Da es keine XP Treiber für das Moped gibt, hatte ich mich schlau gemacht.
Man muss es über den Win2K Treiber machen, nur leider bekomm ich den Kam nicht hin.

Hat da jemand n Plan was/wo ich evtl Installieren/Deinstallieren muss damit es klappt?

Vielen Dank 

mfg


----------



## Matze (4. Juni 2008)

Probier mal:
http://www.scanner-drivers.com/drivers/48/48080.htm
oder 
http://www.supernature-forum.de/vbb/548779-post5.html


----------



## ink (4. Juni 2008)

Dit hatte ich auch schon versucht 
Funktioniert irgendwie nicht so richtig.
Kann es sein das der Scanner bereits nen Eintrag in der Reg hat und er deswegen nicht will?
Oft installiert der des auch von alleine und sagt mir dass das Gerät nicht funktioniert :/


----------



## Matze (4. Juni 2008)

Bin über folgendes in einem anderen Forum gestoßen:


> Bei verschiedenen Scannertypen hat Folgendes geholfen:
> 
> Von der Mustek-HP das XP-Tool "fixwinxp" laden.

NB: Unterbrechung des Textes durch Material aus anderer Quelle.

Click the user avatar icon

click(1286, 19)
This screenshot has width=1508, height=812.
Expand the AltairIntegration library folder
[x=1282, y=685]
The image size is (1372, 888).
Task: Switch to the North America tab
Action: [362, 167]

Das drückt WinXP die Original-Treiber-CD zwangsweise auf's Auge. Es erfolgt nun eine Warnung, dass die Installation fehlerhaft war - Bestätigen. Anschl. den Scanner im Gerätemanager unter Bildbearbeitungsgeräte nochmals manuell (keine automat. Suche!)installieren. Nun erscheint neben der Uhr ein neues Symbol "Hardware sicher entfernen" - Ignorieren! Der Scanner funktioniert trotzdem! Abschl. noch ein Windows-Update; hier wird Dir evtl. ein neuer Treiber angeboten (so er verfügbar ist), da ja die Update-Prozedur nun erkennt, welcher Scanner im System ist. Dann verschwindet auch das Symbol wieder!
> 
> Aber wie gesagt: Keine Garantie, dass das auch bei Deinem Scanner funktioniert


----------